About Ruth Whippman

Ruth Whippman is an author, journalist and documentary film maker from London, living in the USA.

Her work has appeared in the appeared in The  New York Times the Guardian, the Independent and the F-word amongst other places and she is a regular featured blogger at both the Independent and the Huffington Post.  Her book, The Pursuit of Happiness and Why It’s Making Us Anxious, is published by Hutchinson, Penguin, in the UK and will be released in the US under the title America the Anxious, How Our Relentless Pursuit of Happiness is Creating a Nation of Nervous Wrecks by St Martin’s Press, Macmillan in October 2016.  You can pre-order the US edition here.  The Sunday Times’s review of the book described Ruth as a “whip-sharp British Bill Bryson.”  Private Eye  turned Ruth and her book into a cartoon.

Before starting to write full time, she spent several years as a Producer and Director at the BBC, first in the Current Affairs Department, on programmes  including Panorama, Newsnight and the Money Programme, and later moving into the Documentaries department where she worked on award winning series such as Child of Our Time and made several one off observational documentary films.   Later, she produced and directed several documentaries and factual entertainment shows for both the BBC and Channel 4, including working as Senior Producer on multi- award winning show The Apprentice and developing the series Bringing Baby Home for Channel 4.

You can follow her on twitter at @ruthwhippman

Praise for Ruth Whippman’s work:

“A whip-sharp British Bill Bryson…Like Bill Bryson, Whippman has a willingness to play up cultural differences to comic effect….She also has Bryson’s sharp ear for language and its potential for absurdity.

This is not merely a personal voyage of enlightenment, however, nor an extended eye-roll at wacky Americans. The book’s serious underpinning is a warning about how happiness is being weaponised by governments and employers, directed towards their people to make them work harder and longer.

With warm wit and chilling logic, The Pursuit of Happiness shows that the human desire for contentment can be manipulated and distorted until it is barely recognisable.”- The Sunday Times (The Pursuit of Happiness and Why It’s Making Us Anxious.)

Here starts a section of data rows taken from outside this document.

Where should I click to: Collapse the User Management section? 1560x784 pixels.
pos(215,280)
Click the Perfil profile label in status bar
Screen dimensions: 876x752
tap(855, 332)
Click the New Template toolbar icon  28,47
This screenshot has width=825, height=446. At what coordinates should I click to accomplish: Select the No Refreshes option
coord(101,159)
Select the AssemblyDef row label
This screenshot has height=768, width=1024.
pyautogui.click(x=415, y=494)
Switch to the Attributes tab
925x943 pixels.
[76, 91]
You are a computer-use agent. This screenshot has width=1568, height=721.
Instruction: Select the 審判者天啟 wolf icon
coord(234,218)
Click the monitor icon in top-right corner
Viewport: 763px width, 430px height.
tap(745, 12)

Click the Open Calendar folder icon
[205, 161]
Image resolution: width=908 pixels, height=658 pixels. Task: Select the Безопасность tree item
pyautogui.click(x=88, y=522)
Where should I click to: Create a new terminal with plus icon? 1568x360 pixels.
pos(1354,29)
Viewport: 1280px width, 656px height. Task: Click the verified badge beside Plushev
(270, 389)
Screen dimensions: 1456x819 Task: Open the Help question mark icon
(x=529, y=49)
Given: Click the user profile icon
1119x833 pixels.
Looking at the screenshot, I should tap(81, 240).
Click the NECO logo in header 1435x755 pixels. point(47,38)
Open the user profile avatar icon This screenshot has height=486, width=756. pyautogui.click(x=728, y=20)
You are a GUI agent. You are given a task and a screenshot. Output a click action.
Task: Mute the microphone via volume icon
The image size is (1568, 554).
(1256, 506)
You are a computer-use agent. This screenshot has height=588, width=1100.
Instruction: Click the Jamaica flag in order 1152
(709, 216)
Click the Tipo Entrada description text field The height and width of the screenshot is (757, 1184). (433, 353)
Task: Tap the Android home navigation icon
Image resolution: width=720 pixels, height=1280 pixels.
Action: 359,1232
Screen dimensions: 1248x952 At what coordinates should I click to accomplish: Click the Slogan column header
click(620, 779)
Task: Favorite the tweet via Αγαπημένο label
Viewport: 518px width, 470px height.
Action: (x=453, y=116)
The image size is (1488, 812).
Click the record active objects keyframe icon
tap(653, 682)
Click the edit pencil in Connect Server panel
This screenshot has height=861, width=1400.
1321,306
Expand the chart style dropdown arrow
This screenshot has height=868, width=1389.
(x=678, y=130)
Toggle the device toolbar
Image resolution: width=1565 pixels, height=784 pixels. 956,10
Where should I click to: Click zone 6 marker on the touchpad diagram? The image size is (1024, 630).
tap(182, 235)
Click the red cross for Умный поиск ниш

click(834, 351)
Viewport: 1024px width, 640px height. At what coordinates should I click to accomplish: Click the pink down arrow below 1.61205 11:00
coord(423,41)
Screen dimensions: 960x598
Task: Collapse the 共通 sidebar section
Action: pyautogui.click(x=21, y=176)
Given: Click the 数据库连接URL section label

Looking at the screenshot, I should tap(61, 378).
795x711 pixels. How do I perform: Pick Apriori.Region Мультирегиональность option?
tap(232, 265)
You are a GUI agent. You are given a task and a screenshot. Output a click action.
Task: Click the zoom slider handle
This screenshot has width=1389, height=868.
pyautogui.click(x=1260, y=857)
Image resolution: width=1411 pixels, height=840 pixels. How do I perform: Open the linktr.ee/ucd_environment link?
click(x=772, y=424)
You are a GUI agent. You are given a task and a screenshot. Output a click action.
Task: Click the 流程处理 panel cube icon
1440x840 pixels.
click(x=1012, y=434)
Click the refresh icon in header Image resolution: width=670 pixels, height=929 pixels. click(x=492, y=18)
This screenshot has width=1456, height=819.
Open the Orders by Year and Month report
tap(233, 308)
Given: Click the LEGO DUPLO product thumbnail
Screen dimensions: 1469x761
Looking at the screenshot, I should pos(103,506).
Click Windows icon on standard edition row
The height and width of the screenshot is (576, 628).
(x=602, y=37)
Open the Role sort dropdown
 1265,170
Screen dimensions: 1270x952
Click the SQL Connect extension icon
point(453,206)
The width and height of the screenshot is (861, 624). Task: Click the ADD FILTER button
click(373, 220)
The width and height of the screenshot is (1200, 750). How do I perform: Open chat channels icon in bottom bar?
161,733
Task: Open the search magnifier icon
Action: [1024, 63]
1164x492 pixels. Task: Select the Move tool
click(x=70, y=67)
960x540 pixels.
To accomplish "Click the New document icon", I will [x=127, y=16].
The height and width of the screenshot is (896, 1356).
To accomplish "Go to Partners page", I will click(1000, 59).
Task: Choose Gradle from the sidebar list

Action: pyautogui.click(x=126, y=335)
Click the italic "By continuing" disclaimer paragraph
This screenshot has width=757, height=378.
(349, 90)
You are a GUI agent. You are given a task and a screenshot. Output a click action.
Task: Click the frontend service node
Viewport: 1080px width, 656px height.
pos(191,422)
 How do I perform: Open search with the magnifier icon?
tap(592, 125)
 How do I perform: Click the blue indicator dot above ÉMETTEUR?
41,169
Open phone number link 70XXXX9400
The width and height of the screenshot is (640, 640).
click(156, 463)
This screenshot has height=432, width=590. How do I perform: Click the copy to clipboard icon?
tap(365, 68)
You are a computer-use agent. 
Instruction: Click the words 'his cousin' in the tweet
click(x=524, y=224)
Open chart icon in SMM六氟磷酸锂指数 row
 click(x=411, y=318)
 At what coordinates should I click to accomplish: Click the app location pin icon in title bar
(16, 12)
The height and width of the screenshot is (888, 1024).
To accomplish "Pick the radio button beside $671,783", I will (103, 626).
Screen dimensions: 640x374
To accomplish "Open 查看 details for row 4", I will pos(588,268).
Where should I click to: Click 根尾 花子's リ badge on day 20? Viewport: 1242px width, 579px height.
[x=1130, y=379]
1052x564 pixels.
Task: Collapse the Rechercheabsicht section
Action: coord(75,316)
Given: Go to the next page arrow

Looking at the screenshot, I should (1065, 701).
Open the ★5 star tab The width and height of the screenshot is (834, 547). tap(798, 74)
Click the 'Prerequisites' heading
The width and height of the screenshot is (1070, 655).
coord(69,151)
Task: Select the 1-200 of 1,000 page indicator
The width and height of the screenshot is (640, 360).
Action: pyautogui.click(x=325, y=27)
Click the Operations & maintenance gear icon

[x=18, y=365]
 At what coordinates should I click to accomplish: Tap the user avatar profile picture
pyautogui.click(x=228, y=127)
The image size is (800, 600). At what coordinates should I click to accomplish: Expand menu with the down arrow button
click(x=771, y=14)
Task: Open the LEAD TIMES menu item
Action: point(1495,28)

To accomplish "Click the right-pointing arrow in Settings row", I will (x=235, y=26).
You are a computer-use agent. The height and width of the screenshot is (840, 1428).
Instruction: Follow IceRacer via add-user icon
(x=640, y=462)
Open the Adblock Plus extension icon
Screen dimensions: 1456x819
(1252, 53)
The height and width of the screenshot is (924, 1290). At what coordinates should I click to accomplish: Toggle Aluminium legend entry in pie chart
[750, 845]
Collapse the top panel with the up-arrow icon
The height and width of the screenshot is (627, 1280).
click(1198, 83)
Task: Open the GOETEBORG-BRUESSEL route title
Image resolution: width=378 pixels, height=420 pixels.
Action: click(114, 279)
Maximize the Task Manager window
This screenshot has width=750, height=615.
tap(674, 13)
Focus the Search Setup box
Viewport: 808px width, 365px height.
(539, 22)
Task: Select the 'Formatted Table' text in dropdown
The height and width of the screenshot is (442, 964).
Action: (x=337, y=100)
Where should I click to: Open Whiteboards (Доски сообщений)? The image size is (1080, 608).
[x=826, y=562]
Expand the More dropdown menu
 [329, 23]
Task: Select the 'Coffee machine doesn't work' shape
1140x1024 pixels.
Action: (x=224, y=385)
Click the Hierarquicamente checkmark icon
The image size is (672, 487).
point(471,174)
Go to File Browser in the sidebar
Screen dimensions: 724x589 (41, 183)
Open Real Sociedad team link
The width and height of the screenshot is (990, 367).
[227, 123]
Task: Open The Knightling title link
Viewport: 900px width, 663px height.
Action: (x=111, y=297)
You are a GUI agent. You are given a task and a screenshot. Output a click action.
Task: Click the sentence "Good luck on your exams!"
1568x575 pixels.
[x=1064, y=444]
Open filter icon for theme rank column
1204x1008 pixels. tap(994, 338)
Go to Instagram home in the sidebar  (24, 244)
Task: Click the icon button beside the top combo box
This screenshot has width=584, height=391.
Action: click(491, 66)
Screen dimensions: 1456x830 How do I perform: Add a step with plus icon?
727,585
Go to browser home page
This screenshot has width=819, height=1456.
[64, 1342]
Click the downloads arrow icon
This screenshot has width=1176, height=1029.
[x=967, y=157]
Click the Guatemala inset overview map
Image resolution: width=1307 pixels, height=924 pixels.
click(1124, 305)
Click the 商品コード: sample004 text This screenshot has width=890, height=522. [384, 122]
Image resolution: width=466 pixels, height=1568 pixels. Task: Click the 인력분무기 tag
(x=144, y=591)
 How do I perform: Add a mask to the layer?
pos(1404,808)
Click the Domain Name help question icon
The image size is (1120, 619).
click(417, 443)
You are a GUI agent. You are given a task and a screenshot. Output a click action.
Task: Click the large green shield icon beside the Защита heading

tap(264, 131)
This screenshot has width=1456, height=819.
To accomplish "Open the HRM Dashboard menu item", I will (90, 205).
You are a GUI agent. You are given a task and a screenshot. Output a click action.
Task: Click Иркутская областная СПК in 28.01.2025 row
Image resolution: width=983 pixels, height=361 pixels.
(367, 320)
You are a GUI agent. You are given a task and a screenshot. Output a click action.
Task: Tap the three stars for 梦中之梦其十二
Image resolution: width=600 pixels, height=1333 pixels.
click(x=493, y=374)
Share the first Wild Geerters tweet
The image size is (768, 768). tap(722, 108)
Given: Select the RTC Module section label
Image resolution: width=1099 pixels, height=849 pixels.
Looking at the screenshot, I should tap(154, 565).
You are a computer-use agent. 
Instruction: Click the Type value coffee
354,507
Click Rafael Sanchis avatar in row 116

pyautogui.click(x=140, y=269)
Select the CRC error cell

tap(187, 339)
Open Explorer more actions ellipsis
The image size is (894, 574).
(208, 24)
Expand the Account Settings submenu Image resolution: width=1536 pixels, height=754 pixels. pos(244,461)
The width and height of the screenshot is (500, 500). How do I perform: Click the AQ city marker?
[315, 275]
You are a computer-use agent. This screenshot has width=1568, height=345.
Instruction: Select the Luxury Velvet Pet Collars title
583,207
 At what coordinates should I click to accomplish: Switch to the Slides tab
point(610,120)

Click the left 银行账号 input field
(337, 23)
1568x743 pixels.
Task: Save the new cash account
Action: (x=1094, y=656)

She writes with a light touch….Her conclusions are amusing and offer a useful commentary on this age of materialism and gloating.- The Times, The Pursuit of Happiness and Why It’s Making us Anxious

“The book is a wickedly funny read but for all the laughs it feels incredibly vital.” – Hillingdon Libraries blog, The Pursuit of Happiness and Why It’s Making Us Anxious

“People often assume that to make a funny documentary you just have to be there when something funny happens – but that isn’t true. You have to cut it funny too – and Ruth Whippman had done it here with sufficient assurance to suggest that she has a career in comedy, should business programming lose its appeal….it was as good as The Office, and you can’t say better than that.” – The Independent, The Motivators, BBC2

“A wonderfully entertaining documentary”- The Independent on Sunday, The Motivators, BBC2

“Wow. Ruth Whippman sure served up a wonderful addition to The NY Times’ Anxiety series with this past weekend’s “Guilt Trip.” It’s good enough to make one feel guilty for not having written it oneself… Har har har. But she expresses the daily reality of guilt and (little ‘l’) law in such undeniable and funny terms that if you can’t relate, we probably lost you a long time ago.”- Mockingbird’s David Zahl on Ruth Whippman’s New York Times essay, Guilt Trip.

 

8 comments

  1. This blog rocks. You are definitely on my RSS lead and I just hope Milliband and co are reading and listening. Funny and evidence based…not that is a combination to reckon with.

  2. Heard your radio interview on the CBC tapestry. It was enlightening and right on! Should say ” North America the Anxious. ” My parents are British and immigrated to America. I think they would agree with you. Looking forward to your book Ruth.